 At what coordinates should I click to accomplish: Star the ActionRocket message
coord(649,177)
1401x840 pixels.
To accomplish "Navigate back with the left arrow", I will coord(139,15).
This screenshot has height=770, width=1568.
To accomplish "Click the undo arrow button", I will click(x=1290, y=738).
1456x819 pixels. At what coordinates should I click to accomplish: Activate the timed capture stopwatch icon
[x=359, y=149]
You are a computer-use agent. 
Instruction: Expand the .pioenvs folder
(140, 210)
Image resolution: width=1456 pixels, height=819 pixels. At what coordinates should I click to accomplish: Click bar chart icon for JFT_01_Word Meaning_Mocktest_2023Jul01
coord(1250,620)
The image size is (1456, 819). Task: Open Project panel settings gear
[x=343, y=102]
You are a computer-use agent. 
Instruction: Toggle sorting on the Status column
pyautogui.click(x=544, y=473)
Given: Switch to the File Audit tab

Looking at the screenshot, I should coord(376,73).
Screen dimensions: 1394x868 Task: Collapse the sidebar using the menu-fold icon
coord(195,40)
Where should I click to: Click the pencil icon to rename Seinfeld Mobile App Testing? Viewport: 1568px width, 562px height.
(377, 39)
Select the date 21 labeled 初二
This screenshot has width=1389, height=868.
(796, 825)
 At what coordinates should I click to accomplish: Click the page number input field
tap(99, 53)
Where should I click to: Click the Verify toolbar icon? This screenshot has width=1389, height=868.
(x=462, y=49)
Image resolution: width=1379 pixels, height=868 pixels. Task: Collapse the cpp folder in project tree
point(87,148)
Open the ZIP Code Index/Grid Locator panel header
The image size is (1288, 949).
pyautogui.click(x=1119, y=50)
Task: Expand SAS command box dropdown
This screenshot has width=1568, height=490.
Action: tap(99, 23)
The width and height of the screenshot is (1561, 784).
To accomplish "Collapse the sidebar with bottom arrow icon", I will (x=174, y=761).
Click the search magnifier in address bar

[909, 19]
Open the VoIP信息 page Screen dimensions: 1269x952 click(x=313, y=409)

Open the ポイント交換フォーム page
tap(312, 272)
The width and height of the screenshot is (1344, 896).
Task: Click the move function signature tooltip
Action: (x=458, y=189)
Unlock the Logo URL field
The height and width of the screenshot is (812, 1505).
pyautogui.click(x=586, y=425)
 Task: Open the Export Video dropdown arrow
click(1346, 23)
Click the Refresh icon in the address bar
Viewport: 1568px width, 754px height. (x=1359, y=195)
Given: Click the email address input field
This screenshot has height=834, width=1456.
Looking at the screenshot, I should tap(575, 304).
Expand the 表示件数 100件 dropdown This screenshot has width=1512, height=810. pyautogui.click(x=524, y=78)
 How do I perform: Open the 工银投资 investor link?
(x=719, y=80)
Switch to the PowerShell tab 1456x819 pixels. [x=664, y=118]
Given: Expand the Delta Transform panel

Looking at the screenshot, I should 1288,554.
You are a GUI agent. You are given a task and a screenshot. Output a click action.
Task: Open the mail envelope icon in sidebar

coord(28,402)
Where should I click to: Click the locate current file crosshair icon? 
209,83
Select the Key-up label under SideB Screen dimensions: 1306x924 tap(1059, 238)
════════════════
**Work task**
All records above must be returned exactly as they appear.

**Written answer**
 At what coordinates should I click to accomplish: Star the ActionRocket message
coord(649,177)
1401x840 pixels.
To accomplish "Navigate back with the left arrow", I will coord(139,15).
This screenshot has height=770, width=1568.
To accomplish "Click the undo arrow button", I will click(x=1290, y=738).
1456x819 pixels. At what coordinates should I click to accomplish: Activate the timed capture stopwatch icon
[x=359, y=149]
You are a computer-use agent. 
Instruction: Expand the .pioenvs folder
(140, 210)
Image resolution: width=1456 pixels, height=819 pixels. At what coordinates should I click to accomplish: Click bar chart icon for JFT_01_Word Meaning_Mocktest_2023Jul01
coord(1250,620)
The image size is (1456, 819). Task: Open Project panel settings gear
[x=343, y=102]
You are a computer-use agent. 
Instruction: Toggle sorting on the Status column
pyautogui.click(x=544, y=473)
Given: Switch to the File Audit tab

Looking at the screenshot, I should coord(376,73).
Screen dimensions: 1394x868 Task: Collapse the sidebar using the menu-fold icon
coord(195,40)
Where should I click to: Click the pencil icon to rename Seinfeld Mobile App Testing? Viewport: 1568px width, 562px height.
(377, 39)
Select the date 21 labeled 初二
This screenshot has width=1389, height=868.
(796, 825)
 At what coordinates should I click to accomplish: Click the page number input field
tap(99, 53)
Where should I click to: Click the Verify toolbar icon? This screenshot has width=1389, height=868.
(x=462, y=49)
Image resolution: width=1379 pixels, height=868 pixels. Task: Collapse the cpp folder in project tree
point(87,148)
Open the ZIP Code Index/Grid Locator panel header
The image size is (1288, 949).
pyautogui.click(x=1119, y=50)
Task: Expand SAS command box dropdown
This screenshot has width=1568, height=490.
Action: tap(99, 23)
The width and height of the screenshot is (1561, 784).
To accomplish "Collapse the sidebar with bottom arrow icon", I will (x=174, y=761).
Click the search magnifier in address bar

[909, 19]
Open the VoIP信息 page Screen dimensions: 1269x952 click(x=313, y=409)

Open the ポイント交換フォーム page
tap(312, 272)
The width and height of the screenshot is (1344, 896).
Task: Click the move function signature tooltip
Action: (x=458, y=189)
Unlock the Logo URL field
The height and width of the screenshot is (812, 1505).
pyautogui.click(x=586, y=425)
 Task: Open the Export Video dropdown arrow
click(1346, 23)
Click the Refresh icon in the address bar
Viewport: 1568px width, 754px height. (x=1359, y=195)
Given: Click the email address input field
This screenshot has height=834, width=1456.
Looking at the screenshot, I should tap(575, 304).
Expand the 表示件数 100件 dropdown This screenshot has width=1512, height=810. pyautogui.click(x=524, y=78)
 How do I perform: Open the 工银投资 investor link?
(x=719, y=80)
Switch to the PowerShell tab 1456x819 pixels. [x=664, y=118]
Given: Expand the Delta Transform panel

Looking at the screenshot, I should 1288,554.
You are a GUI agent. You are given a task and a screenshot. Output a click action.
Task: Open the mail envelope icon in sidebar

coord(28,402)
Where should I click to: Click the locate current file crosshair icon? 
209,83
Select the Key-up label under SideB Screen dimensions: 1306x924 tap(1059, 238)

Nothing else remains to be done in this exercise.